View of the former Harland & Wolff dry docks where the "Titanic' was built and launched in 1912 from inside the Titanic Belfast museum.

View of the former Harland & Wolff dry docks where the “Titanic’ was built and launched in 1912 from inside the Titanic Belfast museum.

THE “KINGDOM OF KERRY” & WEST OF IRELAND

  • There are many things to see and do on the rugged west side of the island, “the back of beyond.” Consider driving some (or all) of the Wild Atlantic Way, a 1,600-mile coastal route stretching between Cork in the south and Derry in Northern Ireland.
  • Shameless promotion here for County Kerry, home of my maternal grandmother and grandfather.
View of the coast at County Kerry from along the "Wild Atlantic Way."

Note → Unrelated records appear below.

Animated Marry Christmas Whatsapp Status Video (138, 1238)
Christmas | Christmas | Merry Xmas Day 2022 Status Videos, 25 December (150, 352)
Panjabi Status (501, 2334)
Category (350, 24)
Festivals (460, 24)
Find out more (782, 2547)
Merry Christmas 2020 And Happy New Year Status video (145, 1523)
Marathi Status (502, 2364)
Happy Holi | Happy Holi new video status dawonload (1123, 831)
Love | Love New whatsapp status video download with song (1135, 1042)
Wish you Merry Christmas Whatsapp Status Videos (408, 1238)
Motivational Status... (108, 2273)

View of the coast at County Kerry from along the “Wild Atlantic Way.”

Here are a few other tips and suggestions:

  • Major U.S. voice and data providers offer service for the island of Ireland. My iPhone switched to an Irish carrier before I reached my baggage at the Dublin airport; clicked to a U.K. telecom while on the train to Belfast; then back to the Republic provider on my return to the 26 counties.
  • Data service in the West of Ireland is spotty, so be prepared to use a paper map and ask for directions rather then relying on Google Maps. Besides, you’re in Ireland! Do you really want to be looking at your screen all the time?
  • That said, don’t forget to bring a power adapter/converter to recharge your phone and other electronics. Outlets are different than in the U.S.
  • Be prepared to drive from the right side of the vehicle on the left side of the road. Just remember that as the driver you should be toward the center of the road, passenger on the outside, same as in the U.S. You will pay a premium to drive a car rented in the Republic in Northern Ireland.
  • Transit and taxi service is excellent in Dublin and Belfast. You don’t need a car in either city. You will if you want to explore the rest of the country.
  • Let your bank and credit card company know that you’re traveling overseas. Grab hard currency from an ATM as needed. Easy!